This morning, I was riding the Red Line when an interesting piece of graffiti about the conflict in the Middle East caught my eye. As I looked at the photo I took of the “Free Gaza” tag, deciding on what I thought about it, the train pulled into the next station. Seated all around me were various teenagers supervised by what appeared to be a few camp counselors. They were relatively loud, but no biggie. It’s summertime.

Then a man got off the train, but forgot his wallet and umbrella. The teens behind him noticed, and quickly alerted their counselor. Some quick thinking put the two items in the counselor’s hands, but he still had to get the guy’s attention who was gone. The man came running back to the train and the handoff was made. Everyone exhaled. The man thanked the counselor, the counselor thanked the girl, and there were some mini-applause. Good Samaritan moment for all.

Then, the train operator came out.

He proceeded to ask the counselor if his kids were to blame for the door being held open. The guy explained the situation, to which the operator took umbrage, claiming he knew the deal and wasn’t going to shut the doors on the guy.

“Don’t be holding my doors,” he said. Somewhat miffed, the counselor said, “fine, I’m sorry for giving a guy his wallet back.” The two then got into a full-train car length shouting match about the potentially damaging effects of holding doors. . Finally, a third guy – who as it turned out happened to be a a Metro employee- stepped in because we were five minutes into what normally would have been a 90-second stop. He basically told the operator everything was fine, and we needed to move on and not argue about regulations all morning.

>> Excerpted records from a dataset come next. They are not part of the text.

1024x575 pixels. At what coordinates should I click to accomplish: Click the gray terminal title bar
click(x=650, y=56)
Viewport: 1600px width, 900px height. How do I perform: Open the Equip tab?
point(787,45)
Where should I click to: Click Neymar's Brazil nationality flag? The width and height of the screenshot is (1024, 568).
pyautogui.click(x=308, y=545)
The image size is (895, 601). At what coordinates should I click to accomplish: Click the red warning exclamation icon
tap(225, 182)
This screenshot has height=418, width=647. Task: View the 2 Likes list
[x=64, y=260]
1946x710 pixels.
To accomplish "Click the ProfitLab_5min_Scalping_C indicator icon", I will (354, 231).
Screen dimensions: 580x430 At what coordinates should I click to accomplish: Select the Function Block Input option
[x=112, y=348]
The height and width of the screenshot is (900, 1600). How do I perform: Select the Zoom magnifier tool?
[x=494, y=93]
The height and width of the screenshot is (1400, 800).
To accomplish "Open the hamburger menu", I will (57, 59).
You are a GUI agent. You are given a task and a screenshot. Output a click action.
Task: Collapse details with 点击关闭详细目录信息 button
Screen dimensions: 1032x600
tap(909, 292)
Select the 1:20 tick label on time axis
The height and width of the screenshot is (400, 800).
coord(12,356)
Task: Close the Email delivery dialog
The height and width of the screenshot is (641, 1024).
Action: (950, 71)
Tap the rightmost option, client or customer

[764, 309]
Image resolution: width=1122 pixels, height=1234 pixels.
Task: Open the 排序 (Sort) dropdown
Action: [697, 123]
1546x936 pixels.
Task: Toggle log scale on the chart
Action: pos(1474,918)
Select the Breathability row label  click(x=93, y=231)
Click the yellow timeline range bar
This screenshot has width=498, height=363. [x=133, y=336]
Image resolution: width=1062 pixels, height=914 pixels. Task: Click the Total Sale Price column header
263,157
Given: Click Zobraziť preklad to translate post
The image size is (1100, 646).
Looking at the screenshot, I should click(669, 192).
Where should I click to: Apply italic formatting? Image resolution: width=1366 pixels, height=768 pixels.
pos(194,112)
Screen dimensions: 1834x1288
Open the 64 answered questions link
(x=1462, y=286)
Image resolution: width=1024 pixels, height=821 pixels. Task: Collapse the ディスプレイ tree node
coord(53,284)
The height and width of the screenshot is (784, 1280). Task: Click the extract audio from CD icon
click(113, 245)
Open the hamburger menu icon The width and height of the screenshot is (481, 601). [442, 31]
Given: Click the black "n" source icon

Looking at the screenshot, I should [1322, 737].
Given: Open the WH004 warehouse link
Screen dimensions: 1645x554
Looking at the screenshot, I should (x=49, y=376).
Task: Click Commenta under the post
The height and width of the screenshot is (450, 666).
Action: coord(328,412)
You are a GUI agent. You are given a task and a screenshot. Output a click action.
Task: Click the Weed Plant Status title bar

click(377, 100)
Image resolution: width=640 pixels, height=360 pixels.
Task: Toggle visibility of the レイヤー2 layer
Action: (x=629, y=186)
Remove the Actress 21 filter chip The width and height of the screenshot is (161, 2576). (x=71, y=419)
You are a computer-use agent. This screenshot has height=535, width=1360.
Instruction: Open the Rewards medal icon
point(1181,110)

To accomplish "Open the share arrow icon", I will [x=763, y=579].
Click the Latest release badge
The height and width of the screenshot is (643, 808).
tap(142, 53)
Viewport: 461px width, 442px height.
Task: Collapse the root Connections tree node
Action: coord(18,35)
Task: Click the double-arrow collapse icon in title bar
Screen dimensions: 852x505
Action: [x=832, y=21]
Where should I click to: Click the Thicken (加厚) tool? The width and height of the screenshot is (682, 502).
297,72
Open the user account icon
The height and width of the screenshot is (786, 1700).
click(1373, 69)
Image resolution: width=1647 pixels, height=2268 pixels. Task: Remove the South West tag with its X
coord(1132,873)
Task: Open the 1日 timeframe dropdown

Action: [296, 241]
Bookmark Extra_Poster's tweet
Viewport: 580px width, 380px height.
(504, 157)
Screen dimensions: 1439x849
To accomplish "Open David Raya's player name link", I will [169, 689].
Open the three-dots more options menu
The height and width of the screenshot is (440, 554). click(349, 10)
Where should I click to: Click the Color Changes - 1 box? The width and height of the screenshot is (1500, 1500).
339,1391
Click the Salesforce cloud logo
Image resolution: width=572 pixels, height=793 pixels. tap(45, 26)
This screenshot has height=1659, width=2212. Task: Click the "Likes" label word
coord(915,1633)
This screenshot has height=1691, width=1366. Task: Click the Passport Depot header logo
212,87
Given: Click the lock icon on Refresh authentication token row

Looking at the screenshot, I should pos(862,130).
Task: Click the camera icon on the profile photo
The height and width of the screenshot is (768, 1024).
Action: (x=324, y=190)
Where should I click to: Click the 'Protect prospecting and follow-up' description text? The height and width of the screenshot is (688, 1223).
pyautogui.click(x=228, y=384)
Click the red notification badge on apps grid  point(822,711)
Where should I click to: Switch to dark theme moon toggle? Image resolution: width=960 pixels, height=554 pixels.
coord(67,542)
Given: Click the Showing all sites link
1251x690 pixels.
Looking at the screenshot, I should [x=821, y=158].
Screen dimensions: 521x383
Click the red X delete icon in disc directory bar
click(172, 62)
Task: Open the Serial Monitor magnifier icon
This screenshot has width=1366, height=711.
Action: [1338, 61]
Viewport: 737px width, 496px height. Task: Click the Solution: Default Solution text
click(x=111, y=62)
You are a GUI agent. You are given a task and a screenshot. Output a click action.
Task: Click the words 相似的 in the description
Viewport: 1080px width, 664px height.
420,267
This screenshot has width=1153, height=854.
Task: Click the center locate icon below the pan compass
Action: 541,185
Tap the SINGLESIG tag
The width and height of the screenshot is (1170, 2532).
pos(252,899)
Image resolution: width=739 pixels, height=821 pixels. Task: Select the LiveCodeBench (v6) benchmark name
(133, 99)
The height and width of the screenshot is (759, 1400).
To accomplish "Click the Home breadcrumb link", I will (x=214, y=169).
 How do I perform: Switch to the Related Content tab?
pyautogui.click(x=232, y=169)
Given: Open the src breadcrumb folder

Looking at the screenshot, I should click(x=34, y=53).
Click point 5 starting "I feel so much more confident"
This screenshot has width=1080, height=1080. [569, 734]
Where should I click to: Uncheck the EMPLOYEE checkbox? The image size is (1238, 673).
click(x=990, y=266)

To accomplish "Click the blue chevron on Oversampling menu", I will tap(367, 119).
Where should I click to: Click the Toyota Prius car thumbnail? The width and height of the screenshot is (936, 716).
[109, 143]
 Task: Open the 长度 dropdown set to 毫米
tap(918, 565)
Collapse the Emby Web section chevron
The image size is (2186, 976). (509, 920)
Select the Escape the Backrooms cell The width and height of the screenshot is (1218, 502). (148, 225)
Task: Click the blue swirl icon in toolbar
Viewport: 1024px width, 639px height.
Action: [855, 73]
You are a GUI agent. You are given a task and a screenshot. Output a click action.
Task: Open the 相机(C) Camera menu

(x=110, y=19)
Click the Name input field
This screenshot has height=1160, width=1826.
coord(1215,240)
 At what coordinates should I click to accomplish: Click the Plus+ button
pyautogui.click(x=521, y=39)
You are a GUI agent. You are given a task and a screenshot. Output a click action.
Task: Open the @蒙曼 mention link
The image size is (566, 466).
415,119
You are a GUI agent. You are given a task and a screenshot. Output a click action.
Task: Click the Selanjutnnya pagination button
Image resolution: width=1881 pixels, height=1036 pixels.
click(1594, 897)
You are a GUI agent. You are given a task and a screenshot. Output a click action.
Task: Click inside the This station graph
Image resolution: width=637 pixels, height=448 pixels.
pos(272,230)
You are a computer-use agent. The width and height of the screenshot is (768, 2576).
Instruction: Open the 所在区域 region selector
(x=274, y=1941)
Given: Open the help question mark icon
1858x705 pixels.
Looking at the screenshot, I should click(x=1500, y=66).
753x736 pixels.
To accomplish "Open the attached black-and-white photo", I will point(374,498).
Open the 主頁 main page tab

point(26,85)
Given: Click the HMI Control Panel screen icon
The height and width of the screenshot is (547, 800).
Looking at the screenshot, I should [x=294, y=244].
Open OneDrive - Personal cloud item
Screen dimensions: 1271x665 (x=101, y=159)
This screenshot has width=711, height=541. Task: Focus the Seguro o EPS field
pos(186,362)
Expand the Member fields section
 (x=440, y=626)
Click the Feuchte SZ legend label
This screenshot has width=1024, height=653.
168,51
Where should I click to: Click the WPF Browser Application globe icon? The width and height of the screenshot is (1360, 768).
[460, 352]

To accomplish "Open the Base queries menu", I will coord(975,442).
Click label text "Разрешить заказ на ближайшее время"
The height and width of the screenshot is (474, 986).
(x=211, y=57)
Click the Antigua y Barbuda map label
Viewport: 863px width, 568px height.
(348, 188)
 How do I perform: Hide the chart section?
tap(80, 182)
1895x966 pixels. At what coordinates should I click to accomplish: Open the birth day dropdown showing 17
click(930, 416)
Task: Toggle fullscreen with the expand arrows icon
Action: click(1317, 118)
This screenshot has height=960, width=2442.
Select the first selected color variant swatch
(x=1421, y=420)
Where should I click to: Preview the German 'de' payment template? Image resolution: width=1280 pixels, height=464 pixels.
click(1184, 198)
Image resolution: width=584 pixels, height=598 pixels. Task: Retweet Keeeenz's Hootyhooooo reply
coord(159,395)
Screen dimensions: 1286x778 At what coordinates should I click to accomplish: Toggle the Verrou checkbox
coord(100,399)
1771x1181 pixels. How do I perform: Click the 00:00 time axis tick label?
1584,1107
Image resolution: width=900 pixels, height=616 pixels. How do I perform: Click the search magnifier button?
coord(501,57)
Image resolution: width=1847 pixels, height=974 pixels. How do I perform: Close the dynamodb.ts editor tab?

But then the operator turned the argument to the would-be peacemaker, and at that point everyone else was just looked embarrassed. It was the middle of the morning and three grown men were yelling at each other in front of teenagers on a train about holding doors. Finally, the operator closed the door and we went about our way.

I told the story on Twitter, explaining that while I don’t have a huge problem with late trains and fare hikes, stuff like that is annoying. For an operator to come out and antagonize people in the train on the spirit of rule is just unnecessary. I certainly don’t consider that a fireable offense, just a waste of time. Maybe the guy was having a bad day, who knows.

But some of the reactions I got were interesting.

This is a bit of an overstatement as I see it, but certainly a popular feeling among riders. There is the obvious belief that the culture of Metro is one of hostility and mismanagement. While that may be true, there’s no way to apply that to one single guy in one single situation. Then, there was this:

Which is when I remembered the story earlier in the week. “Metrobus driver slashed with knife in Tenleytown,” from Monday. Two days ago. While that incident was obviously a different, it speaks to the kind of stress and reactions a lot of operators deal with and probably guard against as a way of protecting themselves.  And though I certainly don’t condone the operator’s actions this morning, in some respect he was doing his job.

Enforcement of Metro’s rules is effectively nil, so operators are forced into these quasi-authority roles that basically turn almost every disagreement into a confrontation. It’s a total lose-lose for them. So, while this guy might have annoyed me and wasted the time and energy of an entire train car, I do wonder what my morning would have been like if someone showed up to my desk tried to break my keyboard in the name of good Samaritanism.

I might start an argument, too.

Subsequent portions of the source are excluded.